2⃣ 人又は物の被害が発生した以上は、その程度のいかんを問いません。

 したがって、「人の死傷」の程度が軽微であるとか、被害者が運転者などの助けをかりないで自ら措置をとりうる等は、本罪の義務を免れる理由とはなりません。

 この点につき判示した以下の判例があります。

最高裁判決(昭和45年4月10日)

 最高裁は、

  • 人身事故を惹起した車両の運転者が車両の運転を中止して事故を確認した結果、救護の必要がないと判断して現場を立ち去った場合にこの義務違反の成否が問題となるが、この場合、車両の運転者等は、直ちに車両の運転を停止し十分こ被害者の受傷の有無程度を確かめ、全く負傷していないことが明らかであるとか、負傷が軽微なため被害者が医師の診療を受けることを拒絶した場合を除き、すくなくとも被害者をしてすみやかに医師の診察を受けさせる等の措置は講ずべきであり、この措置をとらずに、運転者自身の判断で、負傷は軽微であるから救護の必要はないとして、その場を立ち去るがごときことは許されないものと解すべきである

と判示しました。

「物の損壊」とは?

1⃣ 「車両等の交通による人の死傷若しくはの損壊」の「物」とは、一般的には、権利の客体たる外界の一部をいいますが、本来の趣旨において、

社会通念上「物」と認められるものをいう

と解されています。

 例えば、ここでいう「物」には、相手方の車両等、家屋、電柱、交通施設等はもちろん、通行人の所持品、衣類、飼犬、牛馬を含むとされます。

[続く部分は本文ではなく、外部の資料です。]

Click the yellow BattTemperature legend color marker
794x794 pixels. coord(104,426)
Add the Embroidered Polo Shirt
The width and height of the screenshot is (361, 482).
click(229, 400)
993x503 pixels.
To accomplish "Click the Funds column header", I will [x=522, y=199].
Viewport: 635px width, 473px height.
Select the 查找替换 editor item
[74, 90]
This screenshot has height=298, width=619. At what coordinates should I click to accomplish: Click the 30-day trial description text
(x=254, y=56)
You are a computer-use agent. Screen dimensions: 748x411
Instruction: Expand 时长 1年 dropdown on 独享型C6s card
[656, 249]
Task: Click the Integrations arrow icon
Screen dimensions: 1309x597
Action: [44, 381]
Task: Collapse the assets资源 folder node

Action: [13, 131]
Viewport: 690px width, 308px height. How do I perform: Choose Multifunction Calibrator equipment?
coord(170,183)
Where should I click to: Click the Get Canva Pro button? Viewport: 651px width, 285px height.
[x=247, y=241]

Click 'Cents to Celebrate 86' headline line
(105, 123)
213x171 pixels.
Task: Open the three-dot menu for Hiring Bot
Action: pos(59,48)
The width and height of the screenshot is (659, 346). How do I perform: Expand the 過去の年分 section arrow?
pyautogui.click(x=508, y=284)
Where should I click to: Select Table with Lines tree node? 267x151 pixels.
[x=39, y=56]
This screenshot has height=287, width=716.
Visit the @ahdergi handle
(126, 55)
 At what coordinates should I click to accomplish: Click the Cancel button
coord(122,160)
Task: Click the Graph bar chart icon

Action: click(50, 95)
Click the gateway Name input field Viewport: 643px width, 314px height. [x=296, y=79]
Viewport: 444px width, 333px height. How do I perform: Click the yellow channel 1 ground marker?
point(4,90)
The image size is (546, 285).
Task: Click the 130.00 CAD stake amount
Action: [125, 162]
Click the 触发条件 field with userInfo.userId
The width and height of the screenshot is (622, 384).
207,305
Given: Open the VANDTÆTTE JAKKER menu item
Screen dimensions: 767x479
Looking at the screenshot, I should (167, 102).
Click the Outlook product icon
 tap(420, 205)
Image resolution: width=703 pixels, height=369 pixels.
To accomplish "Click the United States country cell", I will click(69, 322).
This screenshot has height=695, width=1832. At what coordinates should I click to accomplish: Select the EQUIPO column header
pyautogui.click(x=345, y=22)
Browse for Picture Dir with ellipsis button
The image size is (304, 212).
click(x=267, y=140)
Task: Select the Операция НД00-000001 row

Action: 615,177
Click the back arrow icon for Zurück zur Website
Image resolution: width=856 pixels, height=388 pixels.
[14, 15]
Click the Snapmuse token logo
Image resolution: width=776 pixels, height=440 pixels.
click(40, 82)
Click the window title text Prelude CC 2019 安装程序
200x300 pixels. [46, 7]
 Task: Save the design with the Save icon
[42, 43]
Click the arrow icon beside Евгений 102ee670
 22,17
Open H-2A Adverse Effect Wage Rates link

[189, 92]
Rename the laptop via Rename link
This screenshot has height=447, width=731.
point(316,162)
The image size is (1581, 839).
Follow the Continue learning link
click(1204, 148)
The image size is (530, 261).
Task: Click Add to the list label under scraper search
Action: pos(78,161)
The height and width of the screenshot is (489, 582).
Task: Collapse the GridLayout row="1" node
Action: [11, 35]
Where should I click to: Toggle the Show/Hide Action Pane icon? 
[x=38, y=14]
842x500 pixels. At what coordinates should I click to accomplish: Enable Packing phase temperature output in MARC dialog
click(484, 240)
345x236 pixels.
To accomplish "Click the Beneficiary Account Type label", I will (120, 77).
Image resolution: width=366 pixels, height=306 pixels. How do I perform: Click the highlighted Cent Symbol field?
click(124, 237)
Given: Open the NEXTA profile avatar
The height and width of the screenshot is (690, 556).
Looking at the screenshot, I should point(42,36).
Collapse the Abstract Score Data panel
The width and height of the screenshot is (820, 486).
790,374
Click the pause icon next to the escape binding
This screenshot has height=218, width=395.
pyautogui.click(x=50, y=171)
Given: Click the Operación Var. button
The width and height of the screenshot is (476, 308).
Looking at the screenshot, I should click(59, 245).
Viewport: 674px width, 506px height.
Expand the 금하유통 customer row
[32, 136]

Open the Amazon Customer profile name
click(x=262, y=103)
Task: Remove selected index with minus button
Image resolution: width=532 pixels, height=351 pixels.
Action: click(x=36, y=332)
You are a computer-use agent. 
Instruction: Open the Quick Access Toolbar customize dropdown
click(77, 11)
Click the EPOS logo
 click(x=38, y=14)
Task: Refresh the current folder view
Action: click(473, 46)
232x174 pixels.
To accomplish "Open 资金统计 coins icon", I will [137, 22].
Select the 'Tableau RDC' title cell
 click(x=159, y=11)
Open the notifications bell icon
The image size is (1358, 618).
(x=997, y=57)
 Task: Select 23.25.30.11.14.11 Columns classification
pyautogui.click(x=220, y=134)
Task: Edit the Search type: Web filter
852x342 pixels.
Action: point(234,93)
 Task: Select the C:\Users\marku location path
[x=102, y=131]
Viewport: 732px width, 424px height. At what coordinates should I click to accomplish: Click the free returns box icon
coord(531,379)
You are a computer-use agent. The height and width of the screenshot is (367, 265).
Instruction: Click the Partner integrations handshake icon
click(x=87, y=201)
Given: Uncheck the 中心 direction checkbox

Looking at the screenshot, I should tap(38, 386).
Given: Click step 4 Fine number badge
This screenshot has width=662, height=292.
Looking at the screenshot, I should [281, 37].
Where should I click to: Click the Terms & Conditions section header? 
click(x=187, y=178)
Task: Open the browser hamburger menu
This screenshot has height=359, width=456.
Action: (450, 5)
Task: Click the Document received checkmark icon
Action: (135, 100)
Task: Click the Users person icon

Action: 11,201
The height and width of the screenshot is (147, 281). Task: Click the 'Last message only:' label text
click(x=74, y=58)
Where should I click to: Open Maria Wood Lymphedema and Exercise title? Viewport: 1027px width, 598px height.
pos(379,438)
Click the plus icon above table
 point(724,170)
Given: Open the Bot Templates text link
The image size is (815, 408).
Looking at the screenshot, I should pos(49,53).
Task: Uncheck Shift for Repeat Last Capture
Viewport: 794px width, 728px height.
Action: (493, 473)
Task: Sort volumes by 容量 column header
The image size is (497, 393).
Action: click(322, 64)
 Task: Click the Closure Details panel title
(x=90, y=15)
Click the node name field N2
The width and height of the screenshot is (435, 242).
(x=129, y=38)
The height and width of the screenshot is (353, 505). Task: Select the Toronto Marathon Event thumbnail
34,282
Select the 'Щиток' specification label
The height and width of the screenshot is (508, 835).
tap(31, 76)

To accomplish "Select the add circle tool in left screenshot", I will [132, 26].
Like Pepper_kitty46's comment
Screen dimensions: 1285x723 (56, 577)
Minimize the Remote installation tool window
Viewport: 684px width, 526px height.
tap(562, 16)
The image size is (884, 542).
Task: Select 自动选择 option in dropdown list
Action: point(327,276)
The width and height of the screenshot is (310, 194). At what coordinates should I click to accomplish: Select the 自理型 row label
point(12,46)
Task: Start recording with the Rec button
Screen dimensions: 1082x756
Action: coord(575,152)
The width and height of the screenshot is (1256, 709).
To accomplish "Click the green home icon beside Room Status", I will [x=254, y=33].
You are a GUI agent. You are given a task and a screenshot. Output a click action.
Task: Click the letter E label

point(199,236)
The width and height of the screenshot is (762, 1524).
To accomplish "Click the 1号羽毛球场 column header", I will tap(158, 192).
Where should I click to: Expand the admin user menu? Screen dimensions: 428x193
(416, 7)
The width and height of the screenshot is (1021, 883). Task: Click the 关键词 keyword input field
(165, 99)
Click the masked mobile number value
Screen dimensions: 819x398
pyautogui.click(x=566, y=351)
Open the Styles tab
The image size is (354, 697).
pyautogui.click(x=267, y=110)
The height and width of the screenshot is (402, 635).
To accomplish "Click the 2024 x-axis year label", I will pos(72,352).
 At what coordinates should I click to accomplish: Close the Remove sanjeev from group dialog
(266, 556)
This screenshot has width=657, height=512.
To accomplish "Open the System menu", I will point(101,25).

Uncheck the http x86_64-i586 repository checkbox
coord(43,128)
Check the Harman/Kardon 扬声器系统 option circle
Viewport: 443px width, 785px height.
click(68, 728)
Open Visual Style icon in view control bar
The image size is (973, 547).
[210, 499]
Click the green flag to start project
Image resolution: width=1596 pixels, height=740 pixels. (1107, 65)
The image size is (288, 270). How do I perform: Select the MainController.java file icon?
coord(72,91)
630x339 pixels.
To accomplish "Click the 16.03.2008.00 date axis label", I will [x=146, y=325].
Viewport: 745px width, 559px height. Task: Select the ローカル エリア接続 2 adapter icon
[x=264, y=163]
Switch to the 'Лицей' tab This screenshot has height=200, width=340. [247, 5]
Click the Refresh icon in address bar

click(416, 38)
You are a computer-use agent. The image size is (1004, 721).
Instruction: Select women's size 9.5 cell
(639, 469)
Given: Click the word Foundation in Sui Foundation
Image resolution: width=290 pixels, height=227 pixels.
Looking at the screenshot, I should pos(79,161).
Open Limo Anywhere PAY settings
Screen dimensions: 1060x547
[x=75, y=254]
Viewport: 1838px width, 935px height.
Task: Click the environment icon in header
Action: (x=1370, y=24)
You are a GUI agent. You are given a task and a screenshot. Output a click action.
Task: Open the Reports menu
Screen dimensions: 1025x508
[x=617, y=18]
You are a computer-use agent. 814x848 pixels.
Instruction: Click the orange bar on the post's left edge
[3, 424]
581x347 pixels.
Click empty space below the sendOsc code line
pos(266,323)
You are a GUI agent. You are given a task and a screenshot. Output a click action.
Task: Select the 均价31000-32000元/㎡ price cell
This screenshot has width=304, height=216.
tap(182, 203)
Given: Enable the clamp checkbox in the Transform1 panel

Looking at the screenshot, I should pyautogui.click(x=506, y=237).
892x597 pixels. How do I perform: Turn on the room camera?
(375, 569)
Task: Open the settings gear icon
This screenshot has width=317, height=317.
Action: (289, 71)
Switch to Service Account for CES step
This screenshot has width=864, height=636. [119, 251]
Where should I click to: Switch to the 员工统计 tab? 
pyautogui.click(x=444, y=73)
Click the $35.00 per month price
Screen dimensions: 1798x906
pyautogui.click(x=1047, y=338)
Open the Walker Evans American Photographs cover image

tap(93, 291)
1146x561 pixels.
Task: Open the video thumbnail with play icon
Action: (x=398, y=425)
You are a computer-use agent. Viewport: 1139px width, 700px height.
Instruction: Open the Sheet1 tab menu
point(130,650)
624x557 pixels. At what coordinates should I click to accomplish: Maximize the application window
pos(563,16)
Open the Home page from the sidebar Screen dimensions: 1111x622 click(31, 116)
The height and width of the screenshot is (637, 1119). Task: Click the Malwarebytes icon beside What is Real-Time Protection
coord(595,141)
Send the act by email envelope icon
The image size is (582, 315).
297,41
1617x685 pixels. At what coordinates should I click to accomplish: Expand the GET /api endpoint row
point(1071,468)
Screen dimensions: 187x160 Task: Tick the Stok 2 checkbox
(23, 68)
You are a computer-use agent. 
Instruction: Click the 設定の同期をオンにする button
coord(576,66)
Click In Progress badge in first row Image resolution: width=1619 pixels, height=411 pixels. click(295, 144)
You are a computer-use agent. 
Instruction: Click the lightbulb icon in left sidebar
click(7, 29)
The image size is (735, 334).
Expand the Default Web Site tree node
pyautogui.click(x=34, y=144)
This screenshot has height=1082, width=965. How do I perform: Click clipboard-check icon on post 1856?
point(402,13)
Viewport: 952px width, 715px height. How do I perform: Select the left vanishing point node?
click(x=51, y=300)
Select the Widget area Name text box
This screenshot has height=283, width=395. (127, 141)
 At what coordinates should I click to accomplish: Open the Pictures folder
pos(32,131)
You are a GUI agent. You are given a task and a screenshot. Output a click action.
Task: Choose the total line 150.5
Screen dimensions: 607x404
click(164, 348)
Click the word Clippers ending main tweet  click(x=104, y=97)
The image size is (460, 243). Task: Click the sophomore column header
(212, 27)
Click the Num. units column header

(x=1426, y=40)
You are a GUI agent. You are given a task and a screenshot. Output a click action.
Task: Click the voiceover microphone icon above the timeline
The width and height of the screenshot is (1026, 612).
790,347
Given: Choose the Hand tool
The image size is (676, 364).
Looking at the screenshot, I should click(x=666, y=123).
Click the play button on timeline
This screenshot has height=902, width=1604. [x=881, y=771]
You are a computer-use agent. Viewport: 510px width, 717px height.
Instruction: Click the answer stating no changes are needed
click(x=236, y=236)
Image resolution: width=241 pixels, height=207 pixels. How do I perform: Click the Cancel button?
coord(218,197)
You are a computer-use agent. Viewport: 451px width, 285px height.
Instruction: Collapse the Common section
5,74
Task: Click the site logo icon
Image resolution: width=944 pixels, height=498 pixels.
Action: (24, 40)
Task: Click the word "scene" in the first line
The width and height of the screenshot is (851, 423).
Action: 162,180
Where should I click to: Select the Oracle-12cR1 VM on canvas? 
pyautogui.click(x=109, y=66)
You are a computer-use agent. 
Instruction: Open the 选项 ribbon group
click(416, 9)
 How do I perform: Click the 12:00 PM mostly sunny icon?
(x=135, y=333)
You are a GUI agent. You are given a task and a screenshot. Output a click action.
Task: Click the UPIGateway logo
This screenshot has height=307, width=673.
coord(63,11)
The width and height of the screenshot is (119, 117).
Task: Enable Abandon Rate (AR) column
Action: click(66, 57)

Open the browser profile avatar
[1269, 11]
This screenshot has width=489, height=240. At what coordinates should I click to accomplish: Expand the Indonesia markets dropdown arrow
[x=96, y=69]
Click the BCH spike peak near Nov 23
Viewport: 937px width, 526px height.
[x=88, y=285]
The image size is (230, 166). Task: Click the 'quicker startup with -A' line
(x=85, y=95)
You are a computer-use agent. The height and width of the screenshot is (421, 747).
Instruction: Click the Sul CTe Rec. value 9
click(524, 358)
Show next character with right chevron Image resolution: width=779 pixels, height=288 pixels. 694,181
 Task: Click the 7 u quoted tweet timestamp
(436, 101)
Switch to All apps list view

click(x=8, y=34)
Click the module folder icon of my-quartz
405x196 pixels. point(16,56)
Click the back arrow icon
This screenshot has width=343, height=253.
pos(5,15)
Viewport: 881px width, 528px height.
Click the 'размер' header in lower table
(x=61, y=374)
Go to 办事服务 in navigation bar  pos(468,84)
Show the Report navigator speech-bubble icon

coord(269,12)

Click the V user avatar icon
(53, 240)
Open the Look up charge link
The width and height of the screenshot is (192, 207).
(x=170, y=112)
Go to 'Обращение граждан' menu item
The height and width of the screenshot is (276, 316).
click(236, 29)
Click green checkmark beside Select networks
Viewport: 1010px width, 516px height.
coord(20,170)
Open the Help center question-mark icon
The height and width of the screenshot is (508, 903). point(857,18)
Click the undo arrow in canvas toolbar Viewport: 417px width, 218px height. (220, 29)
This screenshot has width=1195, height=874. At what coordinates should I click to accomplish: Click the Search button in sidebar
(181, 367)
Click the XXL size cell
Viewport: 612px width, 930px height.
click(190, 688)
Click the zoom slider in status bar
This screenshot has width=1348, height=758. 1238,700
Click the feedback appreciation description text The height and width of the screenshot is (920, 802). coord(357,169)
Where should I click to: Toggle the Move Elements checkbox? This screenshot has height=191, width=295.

 ただし、道路を通行する牛馬は、軽車両とされていることに注意を要します(道交法2条1項11号イ)。

2⃣ 「車両等の交通による人の死傷若しくは物の損壊」の「損壊」とは、

物の効用を害すること

をいいます。

 必ずしも物の効用の全部を失わせることを必要とするものではなく、その一部の効用が害されても、ここにいう損壊となるとされます。

 その物の損壊の程度、具体的危険発生の有無、危険防止措置の要否の如何を問わず、いやしくも物の損壊のあったすべての場合を含むものであって、その程度が軽微であってもよいとされます。

 したがって対向車との離合に当たり、その車幅灯(車の前面両端にある小さなライト)を折損しただけであっても、また、離合に際してダンプカーの蝶ツガイの塗装が剥離した程度であっても「物の損壊」に当たり、道交法72条1項前段・後段の本項所定の義務(救護措置義務及び事故の報告義務)が生じます。

 この点に関する以下の裁判例があります。

東京高裁判決(昭和42年4月19日)

 道交法第72条第1項後段の道路交通法違反(事故の報告義務違反)の事案です。

 裁判所は、

と判示しました。

仙台高裁判決(昭和43年5月17日)

 道交法第72条第1項後段の道路交通法違反(事故の報告義務違反)の事案です。

 裁判所は、

  • 道路交通法第72条第1項後段の法意を考えるに、同条が交通事故があった場合に、当該車両等の運転者らに警察官に対する報告義務を課しているのは、警察官をして速かに交通事故の発生を知り、被害者の救護や道路における危険の防止等交通秩序の回復につき適切な措置をとらしめ、もって被害の増大の防止と交通の安全とを図るにあるものと解される(昭和37年5月2日最高裁判所判決参照)
  • 右法意に徴し、かつ同条第2項、第3項の警察官の命令、指示権の規定に照らすときは、すべての交通事故の発生を警察官に把握せしめ、その判断と措置によって前記法意の達成を期したものと解すべく、したがって、同条第一項後段にいわる「物の損壊」とは、損壊の程度、具体的危険発生の有無、危険防止措置の要否の如何を問わず、いやしくも物の損壊のあったすべての場合を含むのであって、その程度が軽微であっても、また、被害者たると加害者たるとを問わず、さらに右事故発生につき運転者の故意、過失もしくは有責違法の有無にかかわらず、運転者各自に報告義務が課せられているものと解すべきである

と判示しました。

3⃣ 「物の損壊」は必ずしも物の実質的破壊のあることを必要とせず、その本来の目的に使用することができない状態に至らしめていれば足りるものと解すべきとされます。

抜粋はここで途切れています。